Awk and duplicate lines - little complicated

shadowww · March 11, 2012, 9:04am

So I've got problem which continues on my previous one (from few months ago:
Unix Linux Community - Technical support for all Unix and Linux users ).

Good, proven, working solutions for that old problem are those:

awk '{cur=$0; gsub(/[^[:alnum:]]/, "", cur); if (!a[tolower(cur)]++) print}'

and

awk '{s=tolower($0);gsub("[^[:alnum:]]","",s);x=$0} END {for(i in x) print x}'

These 2 approaches yield same results (but with different final order of lines, which is really unimportant for me).
These lines (any of them) are also, what I need modified now to work a little different, and that is purpose of this new topic:

I now don't need awk (in his search for duplicate lines in file) to consider and compare whole lines anymore. But only first parts of lines until it reaches character '*' (asterisk). Asterisk is separator in my file and everything that comes after asterisk, awk should not bother with (its like he got to end of the line). Asterisk occurs in every line in file but sometimes there is more then one per line (this should not confuse awk, and he should still take into account only first part of line, until first asterisk appears.

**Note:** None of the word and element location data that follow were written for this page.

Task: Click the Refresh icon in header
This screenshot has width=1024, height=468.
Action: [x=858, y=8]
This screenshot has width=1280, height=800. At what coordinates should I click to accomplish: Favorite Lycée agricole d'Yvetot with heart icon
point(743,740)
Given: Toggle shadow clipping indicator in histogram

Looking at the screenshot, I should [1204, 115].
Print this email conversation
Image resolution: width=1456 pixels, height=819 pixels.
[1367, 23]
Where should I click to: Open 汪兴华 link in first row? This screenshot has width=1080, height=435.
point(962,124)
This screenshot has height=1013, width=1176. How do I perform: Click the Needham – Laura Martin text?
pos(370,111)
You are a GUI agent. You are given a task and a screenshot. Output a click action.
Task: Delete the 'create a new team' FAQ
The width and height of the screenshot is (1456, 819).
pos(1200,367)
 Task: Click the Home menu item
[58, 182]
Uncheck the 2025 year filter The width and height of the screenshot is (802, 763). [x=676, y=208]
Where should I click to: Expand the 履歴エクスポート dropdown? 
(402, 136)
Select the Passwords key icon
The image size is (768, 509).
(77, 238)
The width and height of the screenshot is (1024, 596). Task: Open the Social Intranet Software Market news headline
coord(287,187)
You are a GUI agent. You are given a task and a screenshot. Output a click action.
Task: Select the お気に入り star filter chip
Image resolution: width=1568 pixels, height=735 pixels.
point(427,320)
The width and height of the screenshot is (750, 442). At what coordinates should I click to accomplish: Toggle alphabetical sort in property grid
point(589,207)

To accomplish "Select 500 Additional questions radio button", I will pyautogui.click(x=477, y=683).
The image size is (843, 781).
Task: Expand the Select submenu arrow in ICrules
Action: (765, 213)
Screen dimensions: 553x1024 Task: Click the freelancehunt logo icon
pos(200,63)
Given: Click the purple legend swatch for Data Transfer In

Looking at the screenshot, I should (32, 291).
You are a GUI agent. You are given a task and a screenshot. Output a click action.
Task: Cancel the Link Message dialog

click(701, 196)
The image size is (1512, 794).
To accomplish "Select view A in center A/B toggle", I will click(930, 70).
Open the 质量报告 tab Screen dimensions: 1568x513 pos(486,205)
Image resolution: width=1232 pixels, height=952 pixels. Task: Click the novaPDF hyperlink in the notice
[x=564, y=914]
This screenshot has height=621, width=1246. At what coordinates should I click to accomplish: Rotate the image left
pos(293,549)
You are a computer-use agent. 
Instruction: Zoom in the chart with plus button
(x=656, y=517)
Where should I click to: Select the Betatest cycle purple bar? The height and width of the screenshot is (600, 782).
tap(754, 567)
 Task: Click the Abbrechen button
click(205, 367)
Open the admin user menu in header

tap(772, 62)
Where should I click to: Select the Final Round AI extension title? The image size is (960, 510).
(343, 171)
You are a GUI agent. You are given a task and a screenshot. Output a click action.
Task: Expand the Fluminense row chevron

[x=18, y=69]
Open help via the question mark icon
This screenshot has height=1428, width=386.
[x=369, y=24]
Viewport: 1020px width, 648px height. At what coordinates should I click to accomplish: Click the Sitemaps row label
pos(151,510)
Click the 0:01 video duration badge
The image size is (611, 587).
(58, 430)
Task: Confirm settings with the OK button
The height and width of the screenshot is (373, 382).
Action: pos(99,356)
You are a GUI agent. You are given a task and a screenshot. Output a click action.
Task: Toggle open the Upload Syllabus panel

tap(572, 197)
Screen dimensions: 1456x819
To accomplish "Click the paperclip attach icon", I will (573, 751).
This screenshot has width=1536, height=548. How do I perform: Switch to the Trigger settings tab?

If someone can make good solution for this would save me week of work... also eternal gratitude from me

Scrutinizer · March 11, 2012, 9:20am

Try:

awk -F\* '{cur=$1; gsub(/[^[:alnum:]]/, "", cur); if (!a[tolower(cur)]++) print}'

or the same a abit shorter:

awk -F\* '{s=$1; gsub(/[^[:alnum:]]/,x,s)} !a[tolower(s)]++'

shadowww · March 11, 2012, 10:30am

Yep seems like that is exactly what I wanted, only kinda suprised it cut my file almost in half size o_o
Need test a little bit more...

edit: well, this is it 100%
tested and retested, thanks Scrutinizer, love you!